- **EXTRACTED ENTRIES**
###

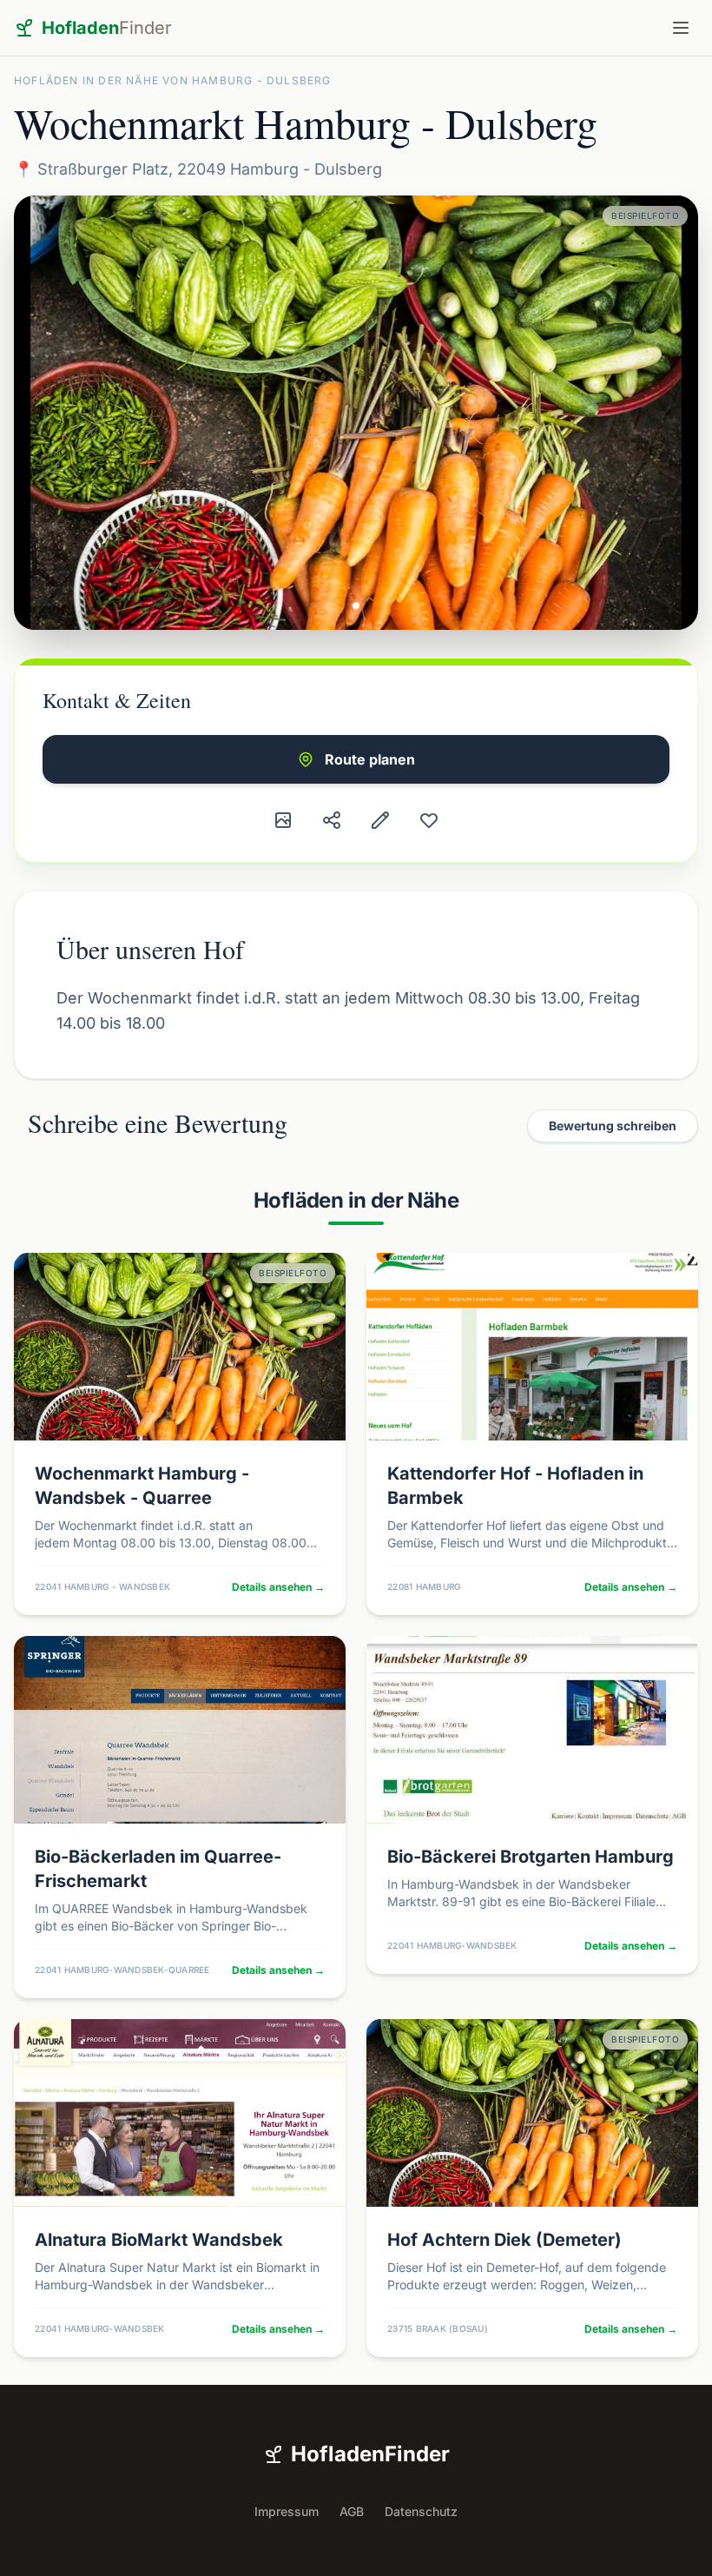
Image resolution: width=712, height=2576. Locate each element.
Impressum (286, 2511)
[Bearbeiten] (380, 820)
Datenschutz (421, 2511)
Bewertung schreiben (612, 1125)
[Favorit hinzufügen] (429, 820)
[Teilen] (331, 820)
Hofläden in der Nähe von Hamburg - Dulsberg (173, 80)
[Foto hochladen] (283, 820)
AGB (352, 2511)
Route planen (370, 759)
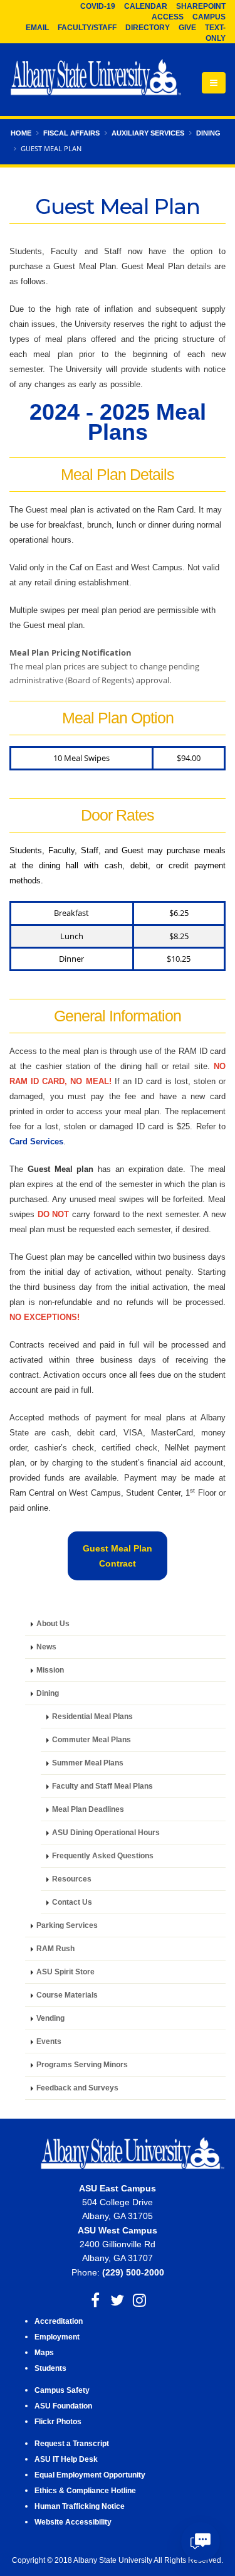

###

Please repeat exactly the lines from the one containing "Hofläden in der" through the end of the entries, both included, omitting pictures.

- **RESULT FOR THIS EXERCISE**
Hofläden in der Nähe von Hamburg - Dulsberg (173, 80)
[Foto hochladen] (283, 820)
AGB (352, 2511)
Route planen (370, 759)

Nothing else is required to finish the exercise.